For the most part, our criminal justice system does an adequate job of creating a minimally credible appearance of due process and the rule of law. Judges grant the occasional defense motion, some stupendously ridiculous prosecutorial demands are rebuffed, and the judiciary even occasionally holds the state accountable for its own misconduct.
When kids are involved, though, all bets are off. The mask slips away, and the system is revealed at its worst: as a mechanism to accept, uncritically, the demands and accusations of the state, and to evade such impediments as the rule of law may pose to putting somebody in jail.

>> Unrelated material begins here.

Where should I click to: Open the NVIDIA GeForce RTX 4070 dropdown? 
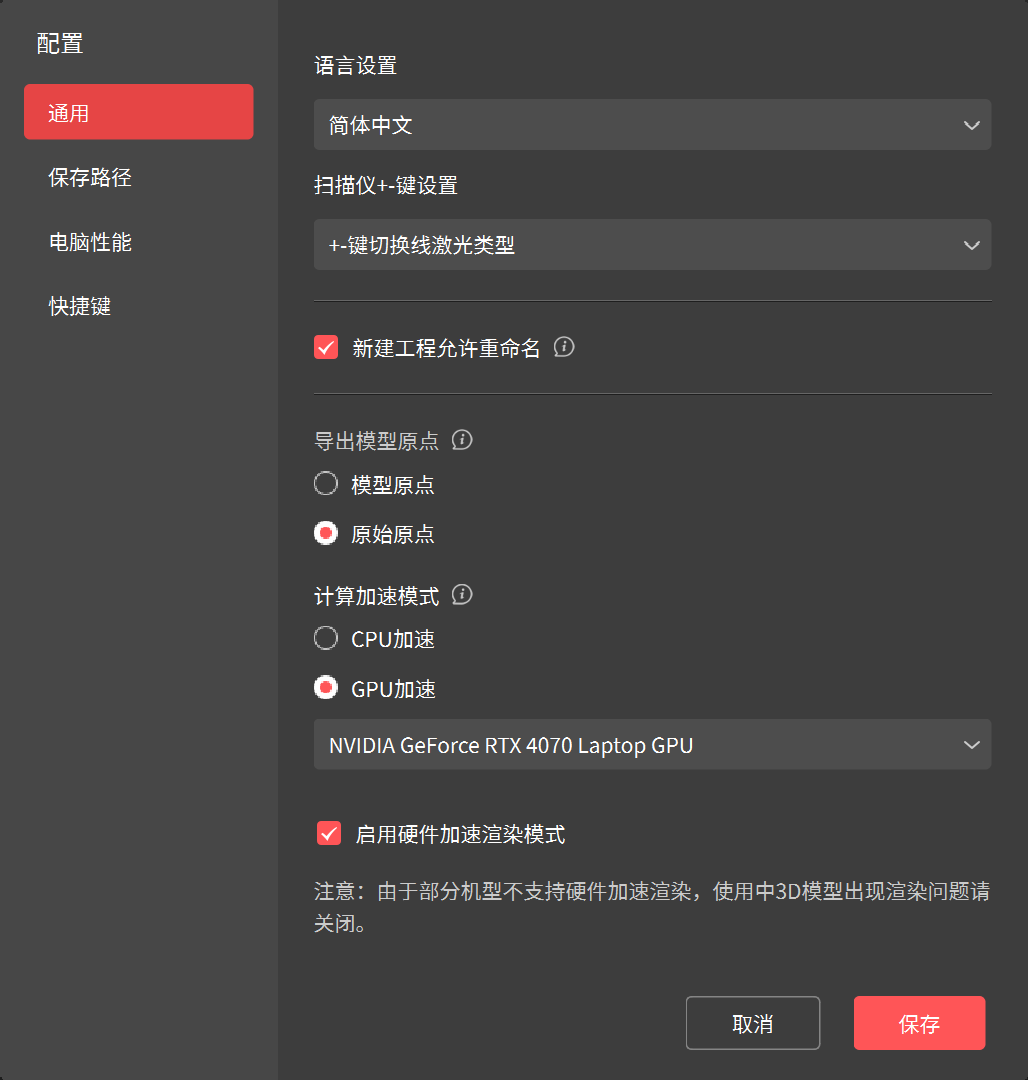pyautogui.click(x=652, y=745)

Over the last two years, Tonya Craft learned that the hard way. Yesterday she was acquitted of multiple counts of child molestation, demonstrating that juries can still occasionally serve their historical function as a buffer between the state and the individual. That's a victory. But the sweetness of the victory cannot cover the foul taste of the pervasive, terrifying, and contemptible behavior of the prosecution and its lapdog on the bench in this case. Tonya Craft was subjected to a Kafkaeque travesty of justice, and has emerged with her freedom, but with not much else.
You can't talk about the Tonya Craft case without talking about the work of William Anderson, who has covered the case in great detail. Anderson is to the Craft case what K.C. Johnson was to the Duke Lacrosse case: a relentless citizen journalist devoting substantial time and skill to documenting government misconduct. I won't just regurgitate his work here. Visit his blog yourself, including his open letter to Tonya Craft after her aquittal, or read Gideon's summary or this post at Change.org or this one at Cato@Liberty.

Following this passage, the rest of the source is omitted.